# Data excerpts:

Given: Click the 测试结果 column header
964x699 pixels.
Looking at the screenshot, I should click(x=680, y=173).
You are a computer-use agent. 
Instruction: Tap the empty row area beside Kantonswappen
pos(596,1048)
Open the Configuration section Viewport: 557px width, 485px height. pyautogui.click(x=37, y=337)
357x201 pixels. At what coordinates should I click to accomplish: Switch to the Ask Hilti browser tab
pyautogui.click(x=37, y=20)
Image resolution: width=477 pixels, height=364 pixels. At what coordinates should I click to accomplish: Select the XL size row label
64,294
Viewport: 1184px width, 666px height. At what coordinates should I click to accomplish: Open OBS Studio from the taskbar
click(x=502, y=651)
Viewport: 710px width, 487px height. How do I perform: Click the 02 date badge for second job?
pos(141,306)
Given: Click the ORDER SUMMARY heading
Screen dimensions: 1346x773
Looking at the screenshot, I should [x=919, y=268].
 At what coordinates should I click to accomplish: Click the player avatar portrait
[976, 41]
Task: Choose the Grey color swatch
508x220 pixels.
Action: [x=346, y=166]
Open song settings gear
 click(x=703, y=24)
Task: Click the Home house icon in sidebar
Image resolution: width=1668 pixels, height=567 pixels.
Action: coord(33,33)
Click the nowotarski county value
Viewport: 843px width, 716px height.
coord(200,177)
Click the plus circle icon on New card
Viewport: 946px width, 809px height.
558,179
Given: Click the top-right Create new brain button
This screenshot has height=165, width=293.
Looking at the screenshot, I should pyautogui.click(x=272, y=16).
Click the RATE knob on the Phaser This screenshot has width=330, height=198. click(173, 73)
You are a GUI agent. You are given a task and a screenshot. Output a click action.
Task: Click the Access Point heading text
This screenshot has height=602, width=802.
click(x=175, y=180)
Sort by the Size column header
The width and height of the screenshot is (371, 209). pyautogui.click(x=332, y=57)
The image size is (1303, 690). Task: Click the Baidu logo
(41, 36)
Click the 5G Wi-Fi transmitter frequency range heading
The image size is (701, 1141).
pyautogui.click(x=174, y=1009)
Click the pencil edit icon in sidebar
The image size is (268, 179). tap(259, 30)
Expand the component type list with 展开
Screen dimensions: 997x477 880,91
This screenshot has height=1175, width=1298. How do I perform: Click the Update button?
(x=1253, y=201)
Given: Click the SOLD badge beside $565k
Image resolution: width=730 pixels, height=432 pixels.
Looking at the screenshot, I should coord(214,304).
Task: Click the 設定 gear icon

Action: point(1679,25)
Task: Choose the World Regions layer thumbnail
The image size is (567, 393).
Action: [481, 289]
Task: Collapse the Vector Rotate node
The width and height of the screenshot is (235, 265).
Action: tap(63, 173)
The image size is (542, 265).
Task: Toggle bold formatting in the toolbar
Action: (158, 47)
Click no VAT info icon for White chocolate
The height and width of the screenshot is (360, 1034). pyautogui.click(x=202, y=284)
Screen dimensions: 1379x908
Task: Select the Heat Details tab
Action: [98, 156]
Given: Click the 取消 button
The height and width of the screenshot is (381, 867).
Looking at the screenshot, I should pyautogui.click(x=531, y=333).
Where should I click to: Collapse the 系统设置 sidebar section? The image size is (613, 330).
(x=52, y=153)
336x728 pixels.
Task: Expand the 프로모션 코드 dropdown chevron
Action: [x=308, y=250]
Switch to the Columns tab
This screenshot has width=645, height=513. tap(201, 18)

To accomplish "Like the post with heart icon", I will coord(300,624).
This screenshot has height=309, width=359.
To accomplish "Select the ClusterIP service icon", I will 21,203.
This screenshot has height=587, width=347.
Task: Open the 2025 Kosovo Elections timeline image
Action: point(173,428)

# What to work on:
Go through the listing above and write out exactly the lines starting with the one holding "Open song settings gear" and running through the one holding "Task: Collapse the Vector Rotate node", ends included, and no others.

# Output:
Open song settings gear
 click(x=703, y=24)
Task: Click the Home house icon in sidebar
Image resolution: width=1668 pixels, height=567 pixels.
Action: coord(33,33)
Click the nowotarski county value
Viewport: 843px width, 716px height.
coord(200,177)
Click the plus circle icon on New card
Viewport: 946px width, 809px height.
558,179
Given: Click the top-right Create new brain button
This screenshot has height=165, width=293.
Looking at the screenshot, I should pyautogui.click(x=272, y=16).
Click the RATE knob on the Phaser This screenshot has width=330, height=198. click(173, 73)
You are a GUI agent. You are given a task and a screenshot. Output a click action.
Task: Click the Access Point heading text
This screenshot has height=602, width=802.
click(x=175, y=180)
Sort by the Size column header
The width and height of the screenshot is (371, 209). pyautogui.click(x=332, y=57)
The image size is (1303, 690). Task: Click the Baidu logo
(41, 36)
Click the 5G Wi-Fi transmitter frequency range heading
The image size is (701, 1141).
pyautogui.click(x=174, y=1009)
Click the pencil edit icon in sidebar
The image size is (268, 179). tap(259, 30)
Expand the component type list with 展开
Screen dimensions: 997x477 880,91
This screenshot has height=1175, width=1298. How do I perform: Click the Update button?
(x=1253, y=201)
Given: Click the SOLD badge beside $565k
Image resolution: width=730 pixels, height=432 pixels.
Looking at the screenshot, I should coord(214,304).
Task: Click the 設定 gear icon

Action: point(1679,25)
Task: Choose the World Regions layer thumbnail
The image size is (567, 393).
Action: [481, 289]
Task: Collapse the Vector Rotate node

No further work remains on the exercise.